Hacker News new | ask | show | jobs
by dbingham 1128 days ago
What is going on over there? Third day in a row is... kind of impressive.
8 comments

Lots of copilot generated code failing
Not only Copilot, seems like some Microsoft services like Bing AI and Bing Image Creator have some issues today as well with 4xx / 5xx, and incorrect region authorization (had to switch the account region from a European country to US to make it work again on mobile)
I think you may have missed the joke - they were implying Github was using Copilot internally, causing the outages, due to poor output. Not that Copilot itself was unavailable (although that may be true, also)
They blamed the march and april outages on some database query that was changed due to an infrastructure change they rolled out. I'm guessing their infrastructure change caused some other race condition issue that they are only seeing after major production failure due to not load testing enough in their staging environment https://github.blog/2023-05-03-github-availability-report-ap...
As much as I’ve been frustrated by these outrages, we’ve all been there
Now that is a good typo
could be on purpose
My money is on some significant backend architecture migration gone wrong without a viable way to roll back the time machine :)
Feels like an organization as big as Microsoft must surely have some sort contingency plan in place before doing such a large migration. Right?
Sales handing out Office365 discounts and trying to convince people that AWS and GCP is going to steal their data, judging by companies I worked for that used Azure.
Wasnt it true? Thas Amazon abused their AWS position and stole their competitors data, so thats why Germany's retail businesses are building their own Clouds
Any links? Interested on reading more about this
Here’s one

https://www.wsj.com/articles/amazon-scooped-up-data-from-its...

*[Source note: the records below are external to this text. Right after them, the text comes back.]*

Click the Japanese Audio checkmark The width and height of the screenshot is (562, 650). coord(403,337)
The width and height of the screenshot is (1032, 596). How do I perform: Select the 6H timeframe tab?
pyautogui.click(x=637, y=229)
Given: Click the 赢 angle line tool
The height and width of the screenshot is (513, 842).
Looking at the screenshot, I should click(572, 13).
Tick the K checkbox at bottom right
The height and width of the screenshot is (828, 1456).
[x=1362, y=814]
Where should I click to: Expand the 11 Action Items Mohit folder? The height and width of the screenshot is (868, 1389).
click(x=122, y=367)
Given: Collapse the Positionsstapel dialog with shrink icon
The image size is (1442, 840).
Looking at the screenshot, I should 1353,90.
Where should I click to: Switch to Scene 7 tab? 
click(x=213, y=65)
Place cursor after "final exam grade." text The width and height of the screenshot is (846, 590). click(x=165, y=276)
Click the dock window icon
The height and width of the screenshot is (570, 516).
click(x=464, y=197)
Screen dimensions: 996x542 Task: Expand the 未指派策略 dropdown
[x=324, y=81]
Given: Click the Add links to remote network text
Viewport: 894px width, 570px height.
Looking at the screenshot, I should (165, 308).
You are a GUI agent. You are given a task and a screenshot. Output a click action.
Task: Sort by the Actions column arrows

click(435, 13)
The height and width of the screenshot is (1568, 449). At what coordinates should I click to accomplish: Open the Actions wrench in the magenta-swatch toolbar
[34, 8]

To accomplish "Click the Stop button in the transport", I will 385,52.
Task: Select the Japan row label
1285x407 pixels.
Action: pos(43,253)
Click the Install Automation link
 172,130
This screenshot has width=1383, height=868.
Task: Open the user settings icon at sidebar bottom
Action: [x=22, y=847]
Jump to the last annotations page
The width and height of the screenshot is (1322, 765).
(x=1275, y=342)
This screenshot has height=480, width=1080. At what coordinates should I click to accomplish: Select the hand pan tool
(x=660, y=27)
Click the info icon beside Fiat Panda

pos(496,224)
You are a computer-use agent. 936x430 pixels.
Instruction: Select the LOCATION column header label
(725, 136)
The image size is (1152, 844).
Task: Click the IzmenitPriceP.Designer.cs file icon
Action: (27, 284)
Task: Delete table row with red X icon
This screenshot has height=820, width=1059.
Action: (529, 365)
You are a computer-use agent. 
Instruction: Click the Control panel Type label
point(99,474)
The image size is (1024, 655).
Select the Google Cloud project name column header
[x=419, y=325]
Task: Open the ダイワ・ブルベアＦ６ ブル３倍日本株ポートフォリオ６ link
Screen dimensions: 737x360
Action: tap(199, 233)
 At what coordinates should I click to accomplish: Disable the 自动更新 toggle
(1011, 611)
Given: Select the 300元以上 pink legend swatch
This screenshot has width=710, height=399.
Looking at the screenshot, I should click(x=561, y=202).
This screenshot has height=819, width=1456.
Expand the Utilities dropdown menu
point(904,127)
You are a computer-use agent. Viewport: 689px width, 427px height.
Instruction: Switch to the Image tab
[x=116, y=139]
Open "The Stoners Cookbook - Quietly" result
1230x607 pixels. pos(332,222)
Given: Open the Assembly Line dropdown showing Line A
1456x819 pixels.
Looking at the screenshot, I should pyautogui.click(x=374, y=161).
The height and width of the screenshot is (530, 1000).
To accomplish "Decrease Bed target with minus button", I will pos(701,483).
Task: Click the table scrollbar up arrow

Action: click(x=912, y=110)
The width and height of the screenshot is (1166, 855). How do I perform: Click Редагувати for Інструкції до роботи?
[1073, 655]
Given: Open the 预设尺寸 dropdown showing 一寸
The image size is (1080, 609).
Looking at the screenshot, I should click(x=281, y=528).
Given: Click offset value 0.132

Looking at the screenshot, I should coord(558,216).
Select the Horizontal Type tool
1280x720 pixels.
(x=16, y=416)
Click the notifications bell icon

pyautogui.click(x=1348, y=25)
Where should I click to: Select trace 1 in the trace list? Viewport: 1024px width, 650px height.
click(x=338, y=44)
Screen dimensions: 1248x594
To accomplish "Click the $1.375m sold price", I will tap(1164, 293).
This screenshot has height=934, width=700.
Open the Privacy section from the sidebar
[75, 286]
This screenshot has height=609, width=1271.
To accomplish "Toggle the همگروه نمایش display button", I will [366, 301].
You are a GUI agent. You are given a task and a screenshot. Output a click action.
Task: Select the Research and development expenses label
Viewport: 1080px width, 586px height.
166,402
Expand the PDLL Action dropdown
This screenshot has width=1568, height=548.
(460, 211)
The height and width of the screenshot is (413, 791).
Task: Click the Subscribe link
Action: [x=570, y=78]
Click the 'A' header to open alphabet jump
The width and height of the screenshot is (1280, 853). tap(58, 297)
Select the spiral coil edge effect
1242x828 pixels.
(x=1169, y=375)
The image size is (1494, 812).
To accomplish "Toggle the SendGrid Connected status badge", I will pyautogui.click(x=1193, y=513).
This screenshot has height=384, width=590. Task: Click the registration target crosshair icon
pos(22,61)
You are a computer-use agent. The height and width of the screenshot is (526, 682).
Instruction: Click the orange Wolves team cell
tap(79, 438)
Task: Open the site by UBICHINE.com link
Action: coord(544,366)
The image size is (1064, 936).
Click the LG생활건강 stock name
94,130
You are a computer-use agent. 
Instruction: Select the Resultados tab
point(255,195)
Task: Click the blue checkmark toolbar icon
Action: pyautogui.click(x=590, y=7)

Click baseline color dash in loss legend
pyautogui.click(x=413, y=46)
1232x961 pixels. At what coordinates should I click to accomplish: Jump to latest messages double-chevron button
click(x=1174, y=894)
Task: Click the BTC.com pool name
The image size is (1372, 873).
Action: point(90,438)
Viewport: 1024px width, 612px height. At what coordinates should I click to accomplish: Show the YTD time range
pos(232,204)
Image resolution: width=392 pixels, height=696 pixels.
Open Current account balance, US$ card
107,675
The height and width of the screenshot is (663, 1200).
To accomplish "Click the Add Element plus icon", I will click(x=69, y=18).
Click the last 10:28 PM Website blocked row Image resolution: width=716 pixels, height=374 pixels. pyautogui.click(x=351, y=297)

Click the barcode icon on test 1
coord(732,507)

The gist is that yes it’s true. They’d come out with their own Amazon Basics branded stuff and push it to the top.

I worked on the volume licensing part of Microsoft years ago and deployments were stressful. They'd start at friday late like 8pm or so and go until 8am in the morning. Everyone was on a long call the entire time. I hated it.
At that point, I wondering if that's not me just because I updated some libraries on my local build agent.
Azure?
Just another day doing DevOps for a Ruby on Rails product.
Today seems worse than yesterday. I'm getting wildly inconsistent results when viewing repositories after a push. Hard to tell if my push actually went through, and it's not triggering actions.
exact same issue
It comes in around 09:30 on US east coast.

I suspect that it's related to high load.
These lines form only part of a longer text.